(Collected data entries)
———

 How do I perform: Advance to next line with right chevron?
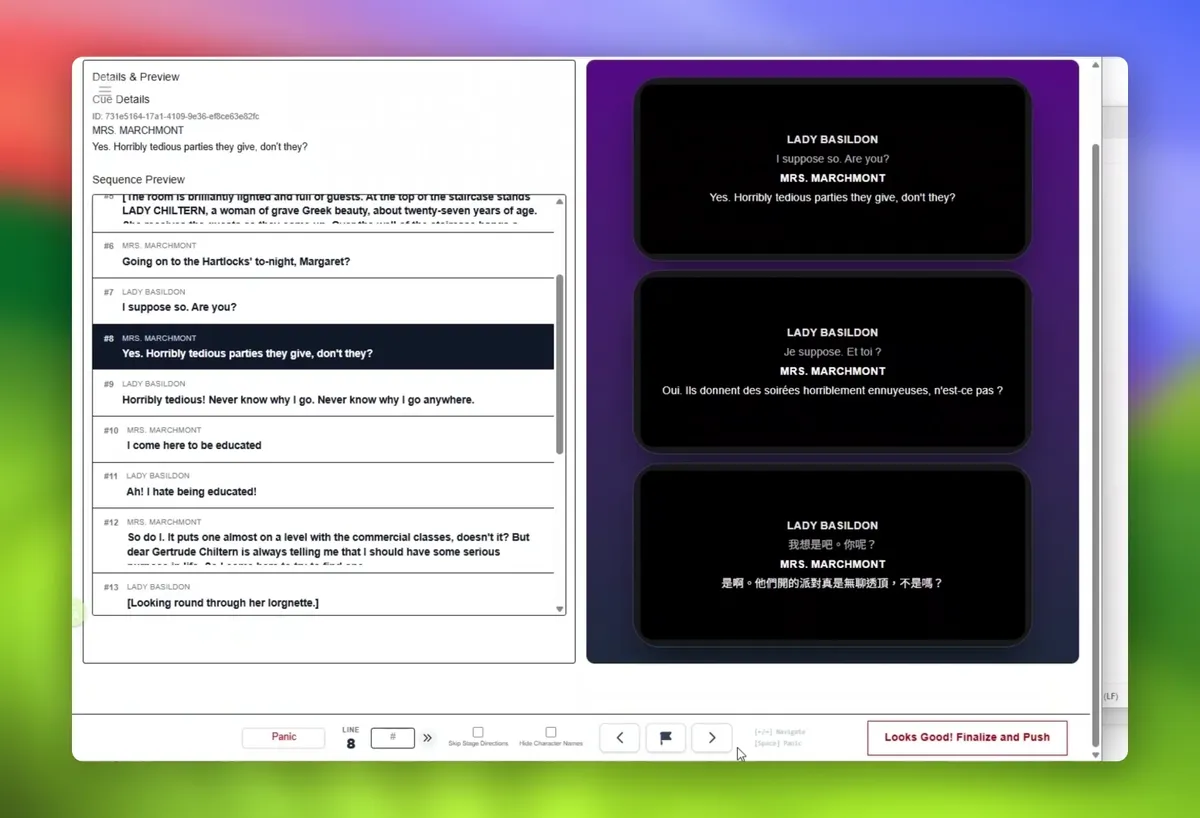click(712, 738)
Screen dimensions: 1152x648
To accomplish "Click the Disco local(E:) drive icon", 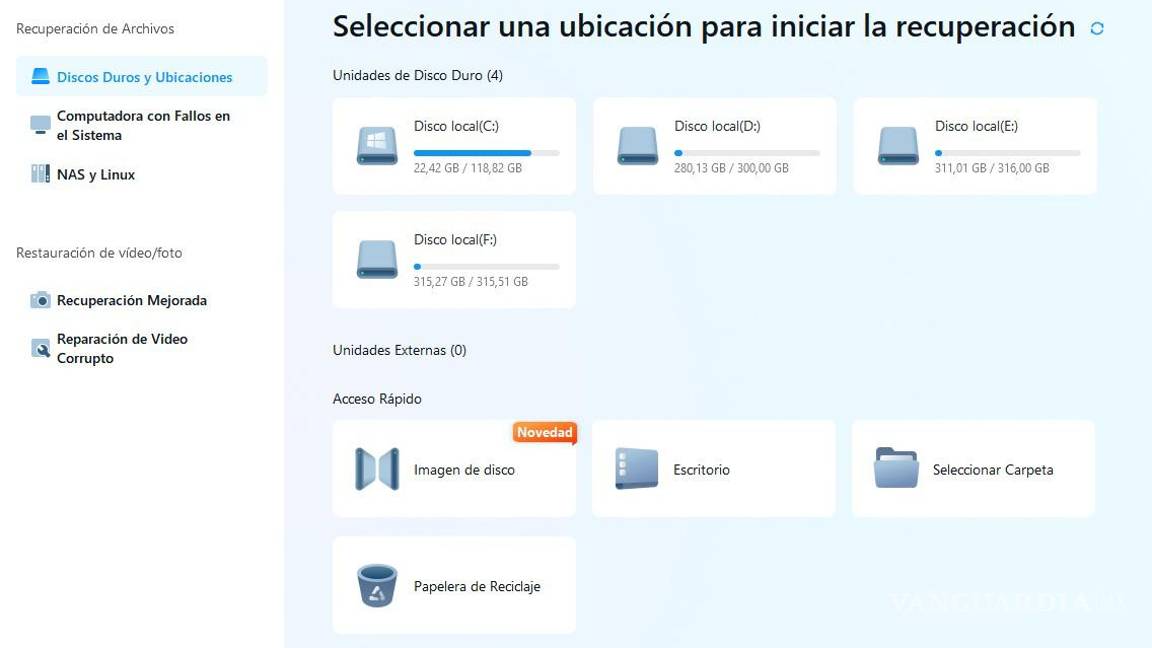I will pos(897,145).
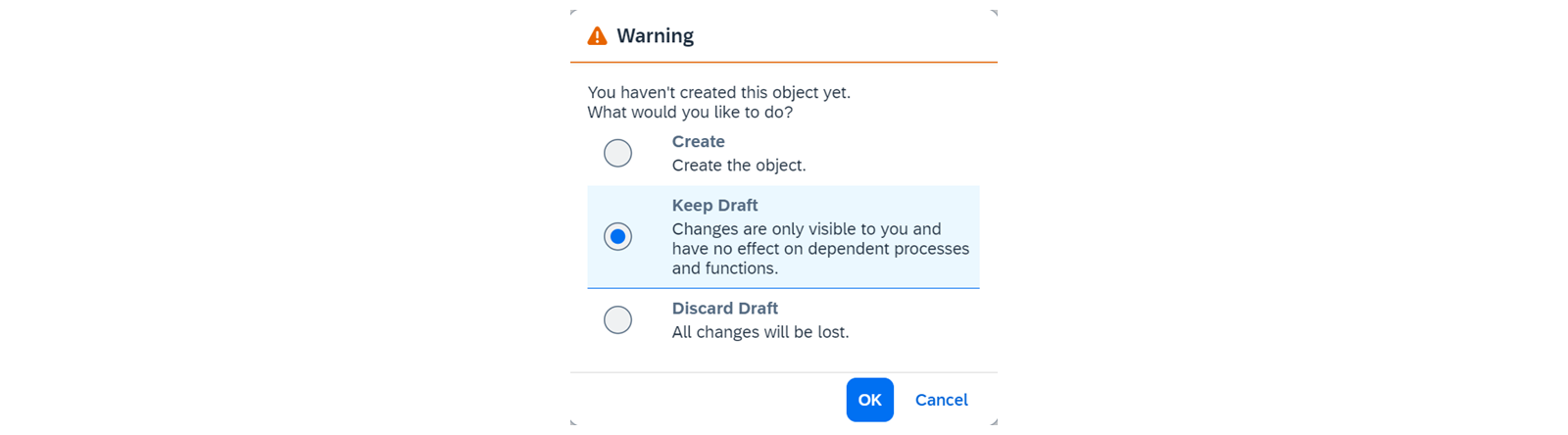Select the Keep Draft radio button

coord(617,236)
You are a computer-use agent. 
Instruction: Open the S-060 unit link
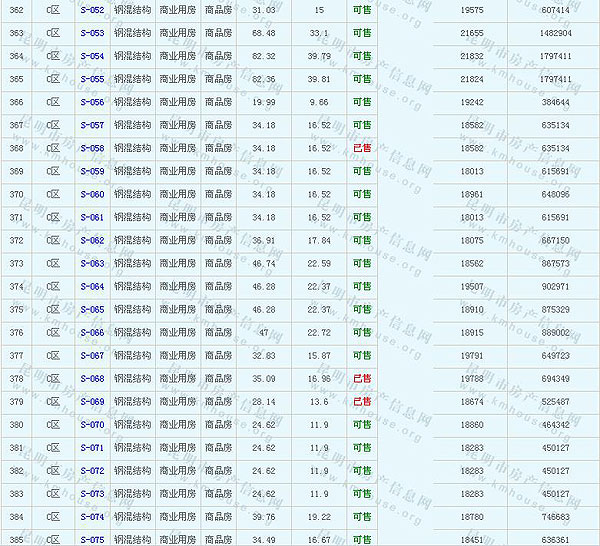pyautogui.click(x=92, y=194)
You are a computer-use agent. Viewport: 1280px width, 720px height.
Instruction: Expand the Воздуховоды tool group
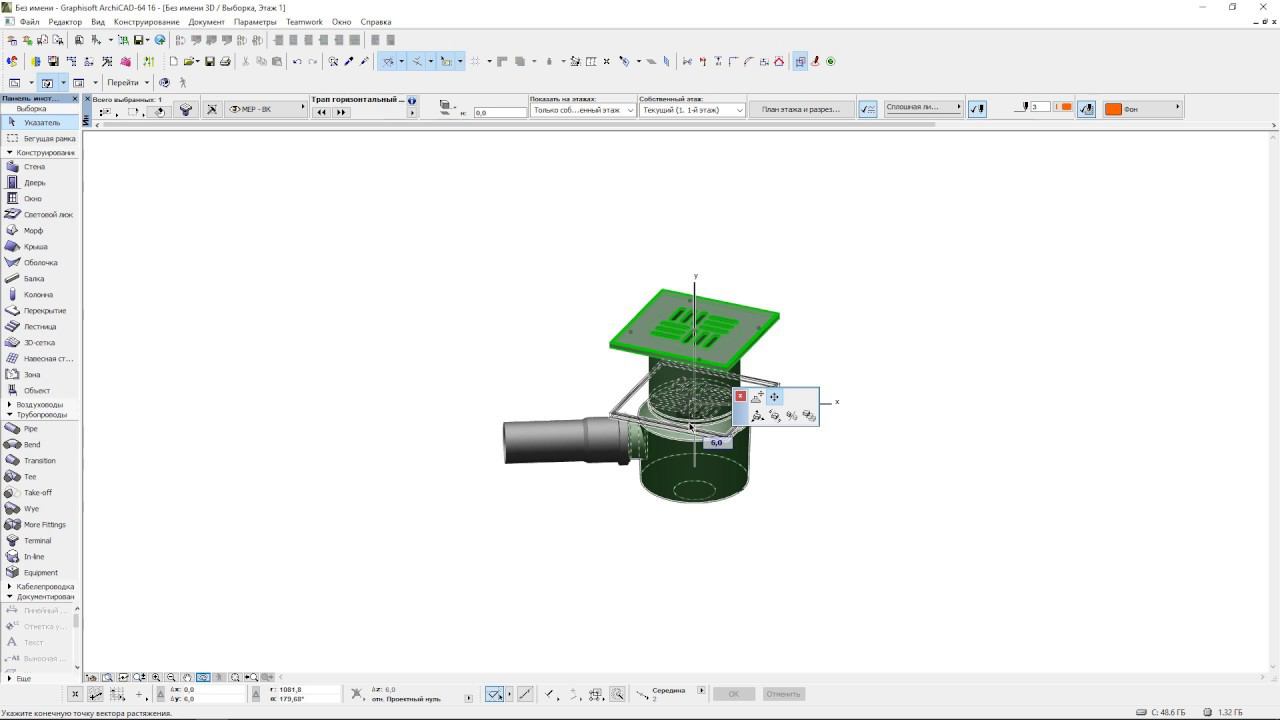(x=39, y=405)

———

__EXERCISE BRIEF__
Check each line of the entries, and copy the ones that contain "computer".

__EXERCISE SOLUTION__
You are a computer-use agent. 
You are a computer-use agent. Viewport: 1280px width, 720px height.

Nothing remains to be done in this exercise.